Concernant les limites dans lesquelles l’accord collectif pourrait mordre sur l’autonomie du
contrat de travail, il s’agit de définir au sein du contrat de travail à la fois les éléments
substantiels absolus et, s’agissant des éléments substantiels relatifs , les conditions de leur
modification comme par exemple leur caractère transitoire ou la représentativité particulière
exigée des signataires de l’accord. Il s’agit aussi de définir ce qu’il se passe quand un salarié
refuse des termes de l’accord, en recherchant à minimiser les risques contentieux.
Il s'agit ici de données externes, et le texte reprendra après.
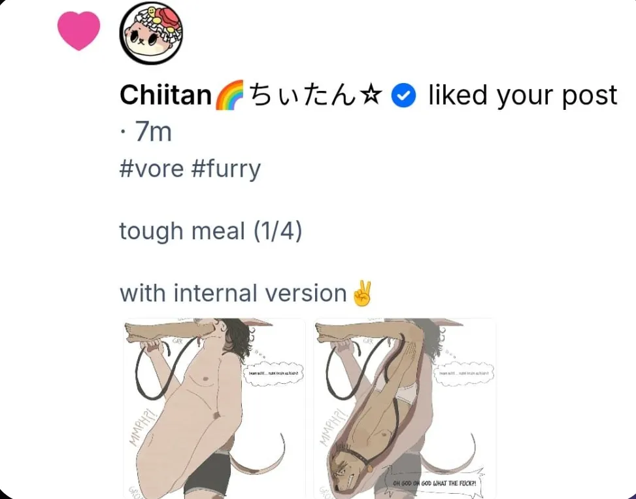
Task: Open the post text "tough meal (1/4)"
Action: (210, 231)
(iii) Les domaines dans lesquels, pour être valable, l’accord collectif nécessiterait lasignature de représentants syndicaux ayant obtenu au moins 50 % des voix aux
dernières élections professionnelles, au-delà donc des 30 % requis par la loi du 20 août
2008 transposant la position commune des partenaires sociaux du 9 avril 2008. Dans
l’ANI du 11 janvier 2013, transposé dans le code du travail par la loi du 14 juin 2013,
les partenaires sociaux ont eux-mêmes introduit cette exigence supplémentaire dans
certains cas, comme les accords de maintien de l’emploi (ce que nous suggérions dans
nos précédents travaux). Nous proposons une règle de portée générale permettant de
définir, à partir de critères objectifs, les thèmes pour lesquels un taux d’audience de
50 % s’impose. Une telle audience de 50 % serait utile à terme pour tout accord. En
conséquence, le droit d’opposition à l’accord collectif disparaîtrait.
La consultation préalable des partenaires sociaux pouvant nécessiter un délai de six mois
maximum, cette ambitieuse stratégie de réforme pourrait être réalisée en moins d’une année.
*
Ce rapport aborde dans ses différents chapitres les questions suivantes : les raisons de la
nécessité d’une refondation du droit social et les possibles voies d’une telle refondation
(chapitre 2) ; les limites de l’extension du droit dérogatoire (chapitre 3) ; les conditions de
négociation et le devenir des accords, afin que la négociation collective soit fructueuse (chapitre4) ; le règlement des litiges individuels et collectifs, domaine important de la réforme proposée
(chapitre 5) ; enfin, des questions particulières du fait de leur importance dans les débats
portant sur la réforme du marché du travail, à savoir les 35 heures, le contrat unique et le SMIC
(chapitre 6).
Nous en résumons ci-dessous quelques enseignements.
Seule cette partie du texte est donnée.